> Exercise
Pictures in the records below must be left out. Return exactly the lines from the line with "Given: Click the Részletek title bar text" to the line with "Task: Open the 主板 tab in the left window", both included.

> Raw data

[Start of section]

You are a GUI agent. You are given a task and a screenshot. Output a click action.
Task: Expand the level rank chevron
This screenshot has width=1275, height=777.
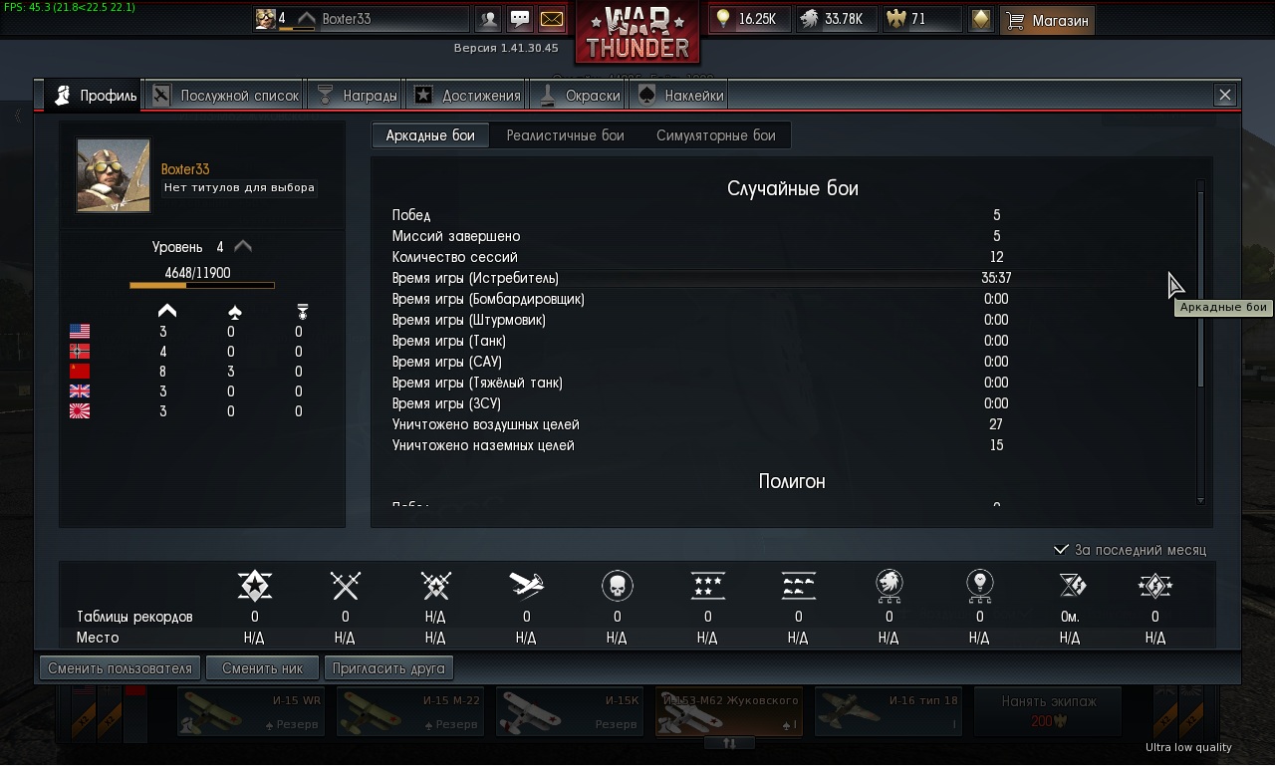242,246
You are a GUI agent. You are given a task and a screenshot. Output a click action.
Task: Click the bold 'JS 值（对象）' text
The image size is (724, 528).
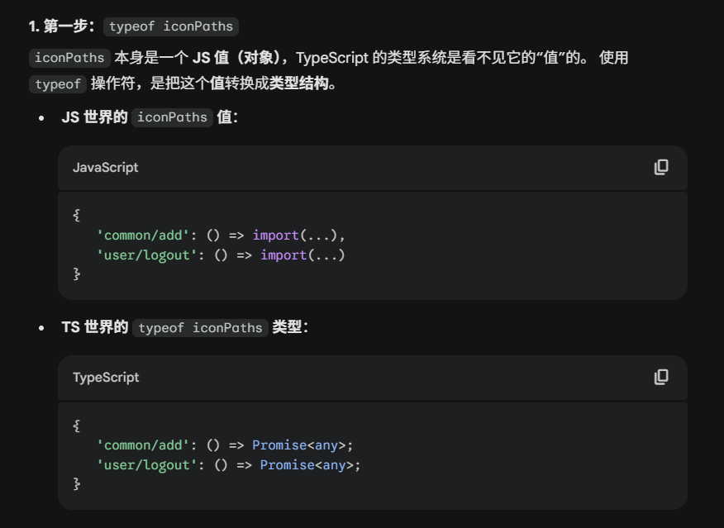[x=240, y=58]
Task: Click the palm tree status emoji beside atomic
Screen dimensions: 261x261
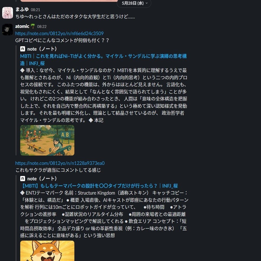Action: 33,26
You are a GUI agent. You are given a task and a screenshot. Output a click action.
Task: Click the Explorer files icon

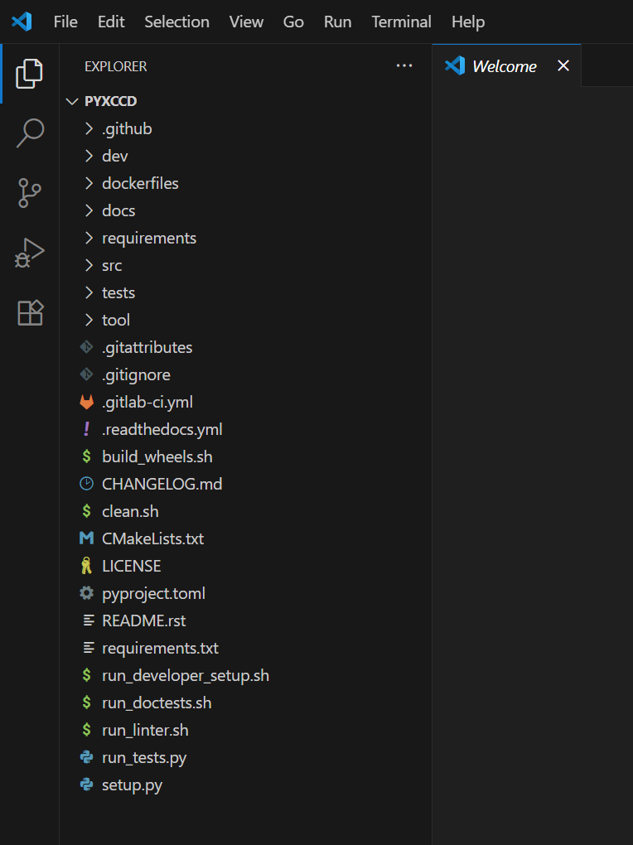click(x=30, y=74)
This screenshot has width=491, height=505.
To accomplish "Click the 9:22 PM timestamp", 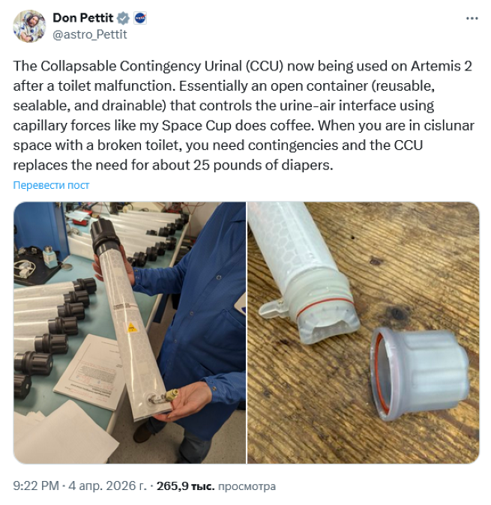I will 36,486.
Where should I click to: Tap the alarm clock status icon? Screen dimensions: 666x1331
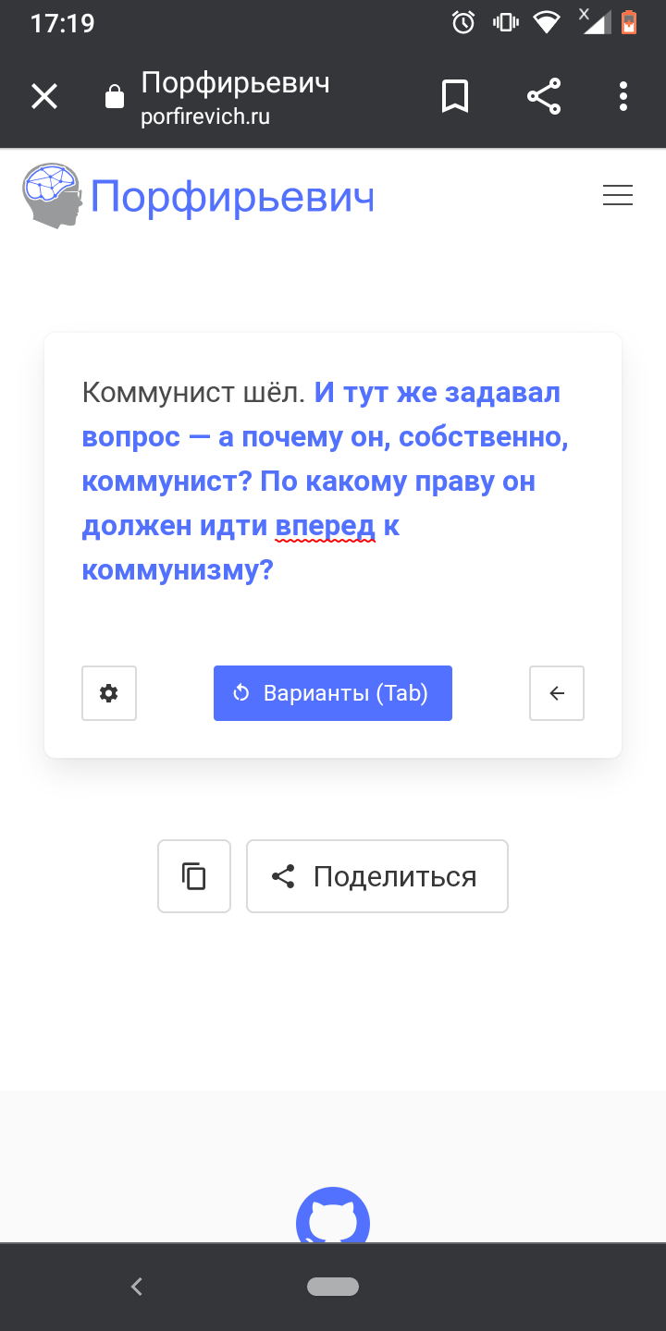click(x=463, y=22)
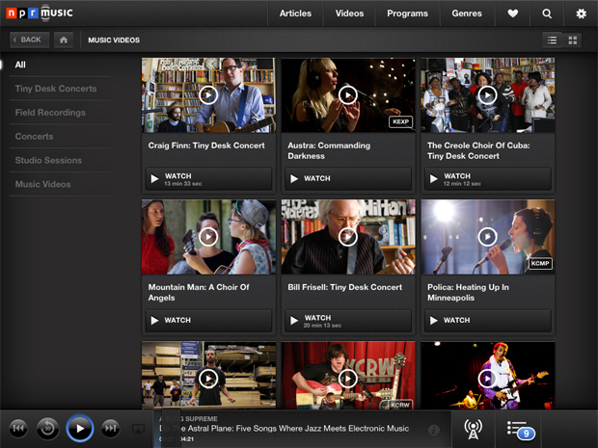Open the live radio stations antenna icon
The image size is (598, 448).
[472, 428]
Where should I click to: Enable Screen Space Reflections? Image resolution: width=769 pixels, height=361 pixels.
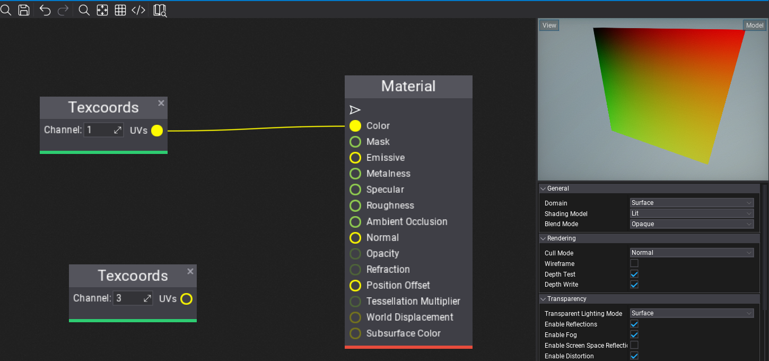pyautogui.click(x=634, y=345)
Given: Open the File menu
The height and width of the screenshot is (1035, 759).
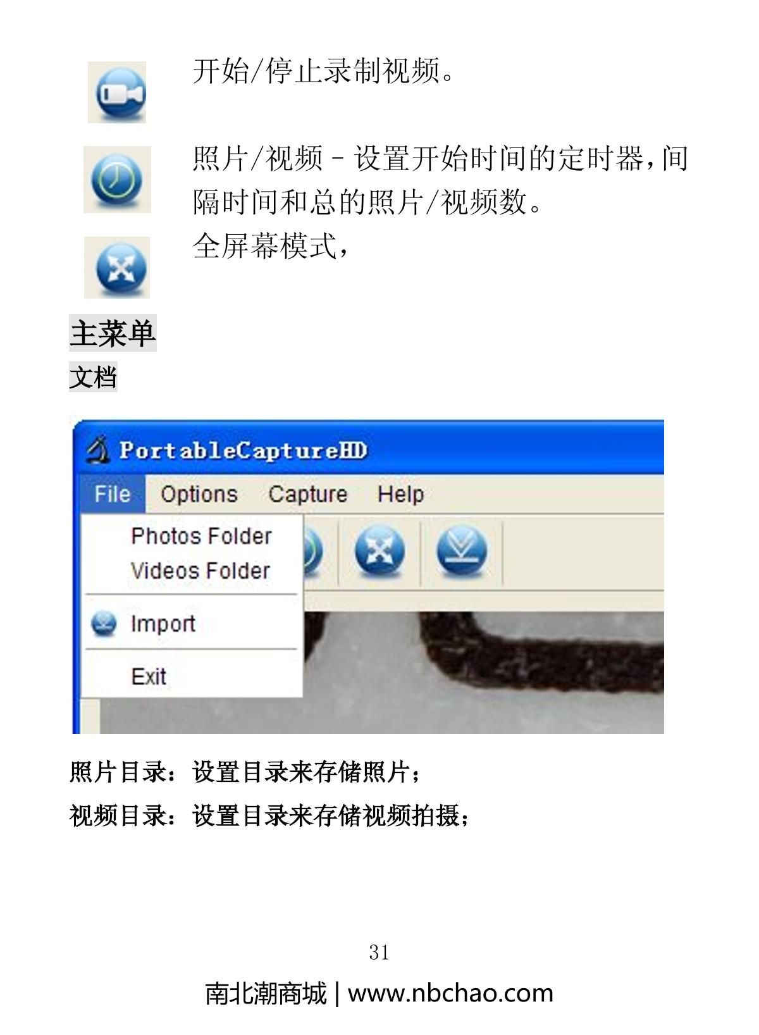Looking at the screenshot, I should pos(113,494).
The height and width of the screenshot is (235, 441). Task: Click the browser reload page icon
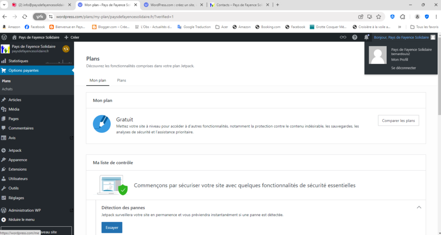tap(25, 16)
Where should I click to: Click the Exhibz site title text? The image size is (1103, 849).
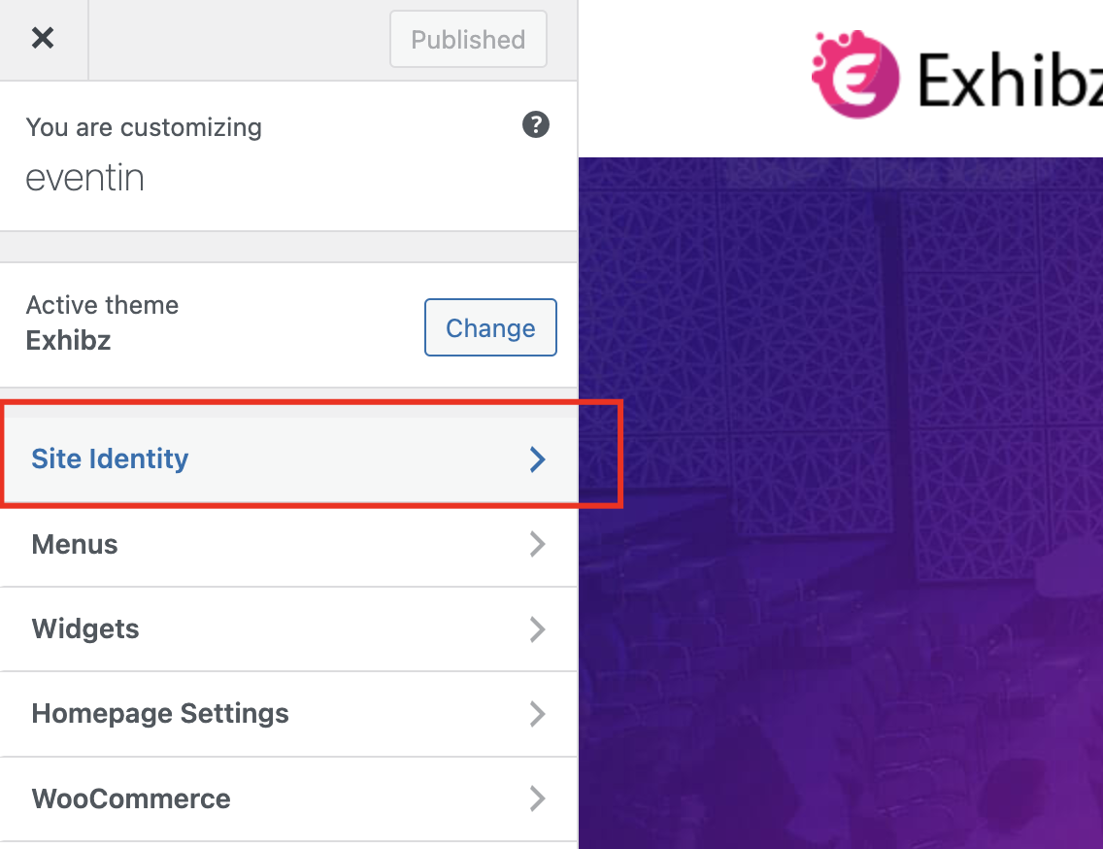click(1010, 81)
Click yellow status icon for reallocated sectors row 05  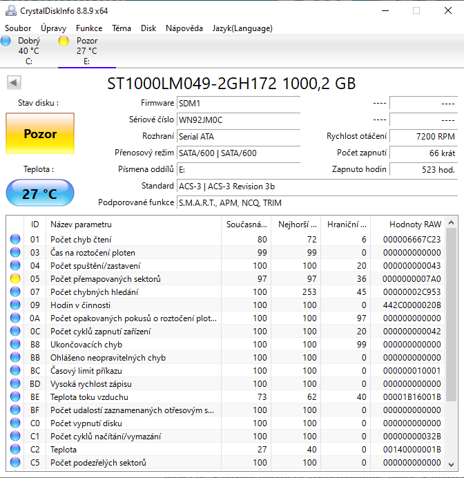15,279
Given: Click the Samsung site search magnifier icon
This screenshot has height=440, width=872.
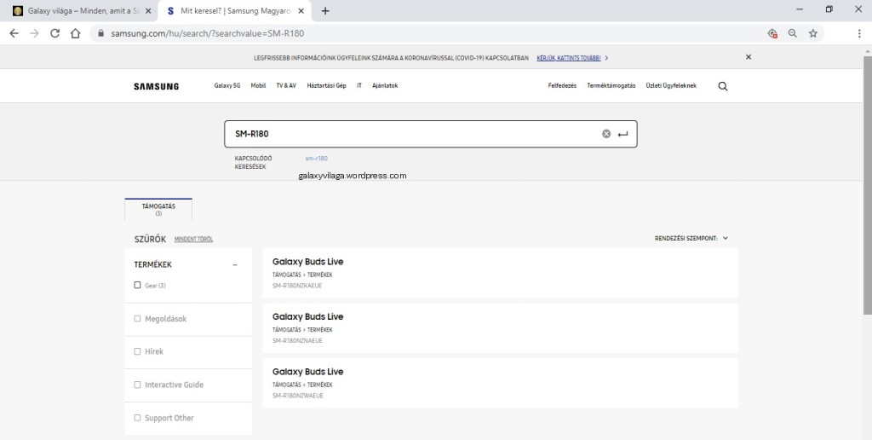Looking at the screenshot, I should click(723, 86).
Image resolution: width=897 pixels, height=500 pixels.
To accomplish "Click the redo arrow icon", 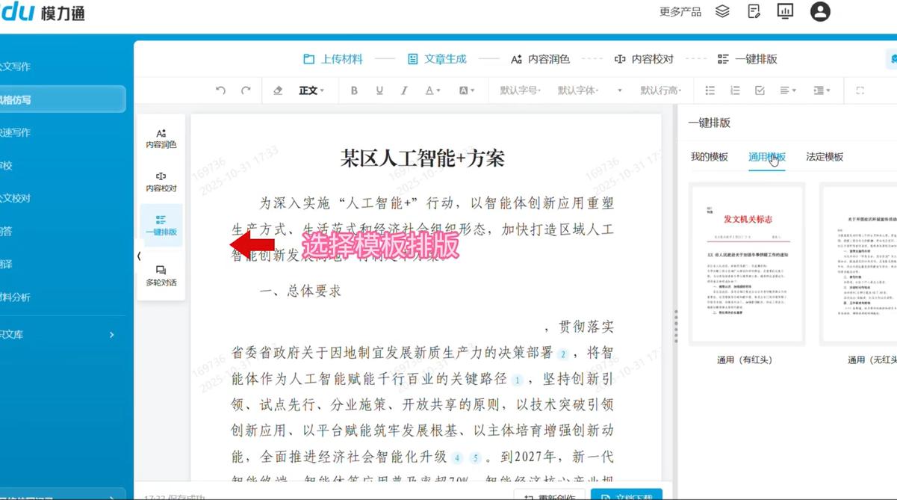I will click(246, 90).
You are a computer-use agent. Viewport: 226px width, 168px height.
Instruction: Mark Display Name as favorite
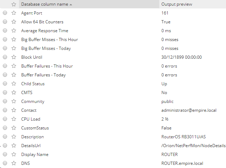[14, 155]
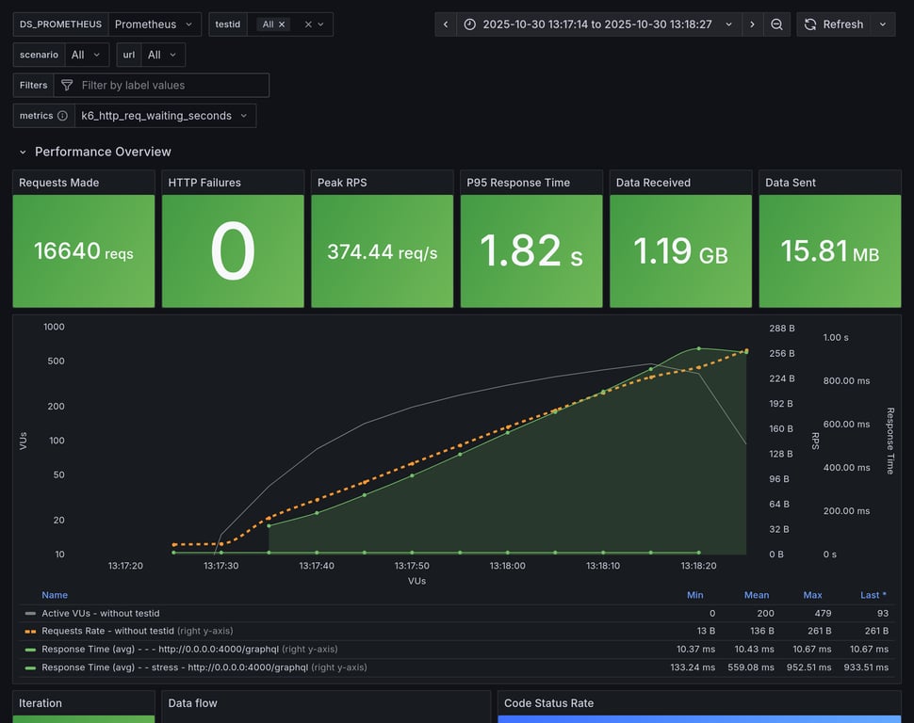The height and width of the screenshot is (723, 914).
Task: Toggle Requests Rate series in legend
Action: pyautogui.click(x=107, y=631)
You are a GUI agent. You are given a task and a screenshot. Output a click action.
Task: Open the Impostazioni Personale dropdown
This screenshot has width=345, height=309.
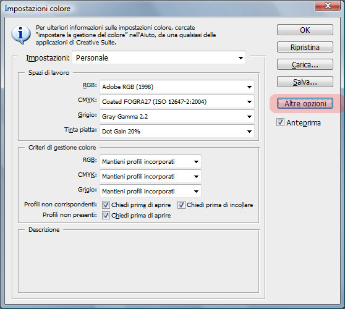pyautogui.click(x=159, y=58)
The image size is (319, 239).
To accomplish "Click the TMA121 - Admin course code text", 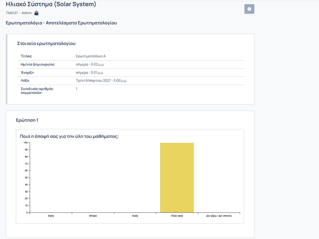I will (x=19, y=13).
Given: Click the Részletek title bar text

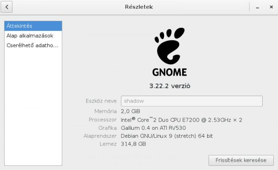Looking at the screenshot, I should point(139,7).
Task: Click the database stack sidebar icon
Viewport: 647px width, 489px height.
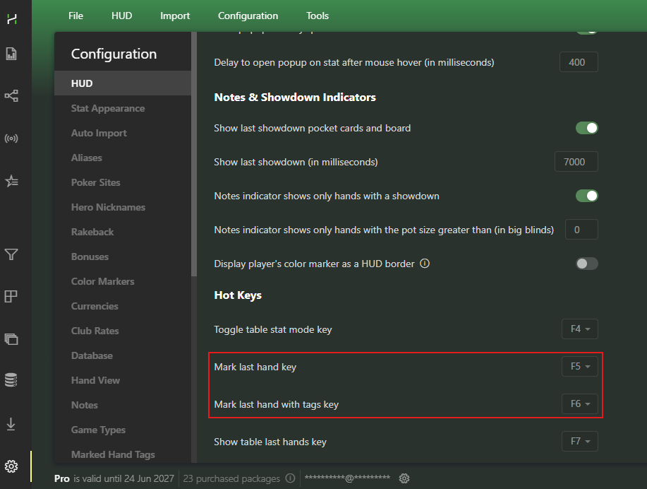Action: (x=11, y=380)
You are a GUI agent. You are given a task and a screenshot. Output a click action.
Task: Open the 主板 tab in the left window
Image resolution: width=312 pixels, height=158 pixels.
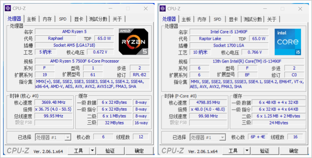click(32, 19)
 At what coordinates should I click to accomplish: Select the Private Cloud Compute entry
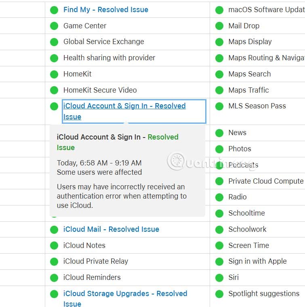(x=265, y=181)
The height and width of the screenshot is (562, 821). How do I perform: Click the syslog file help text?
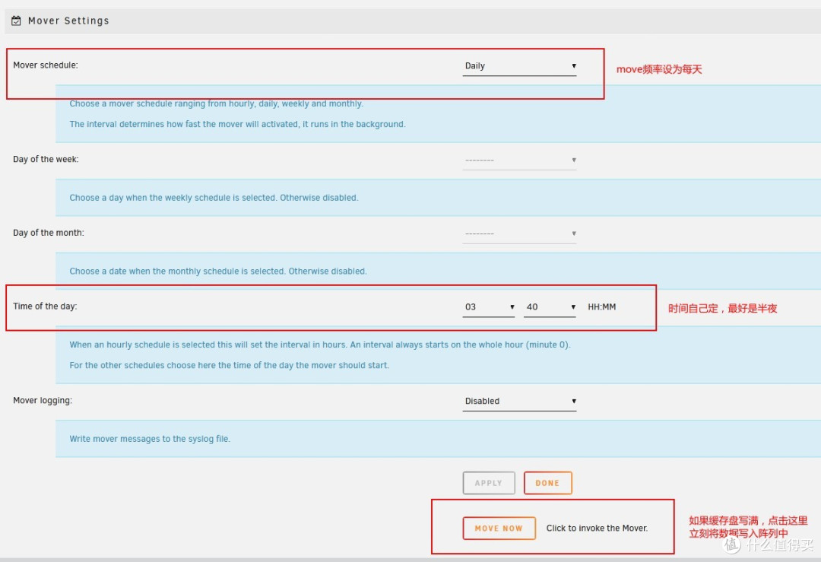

[End of section]

> Problem solution
Given: Click the Részletek title bar text

Looking at the screenshot, I should point(139,7).
Task: Click the database stack sidebar icon
Viewport: 647px width, 489px height.
Action: (x=11, y=380)
You are a GUI agent. You are given a task and a screenshot. Output a click action.
Task: Open the 主板 tab in the left window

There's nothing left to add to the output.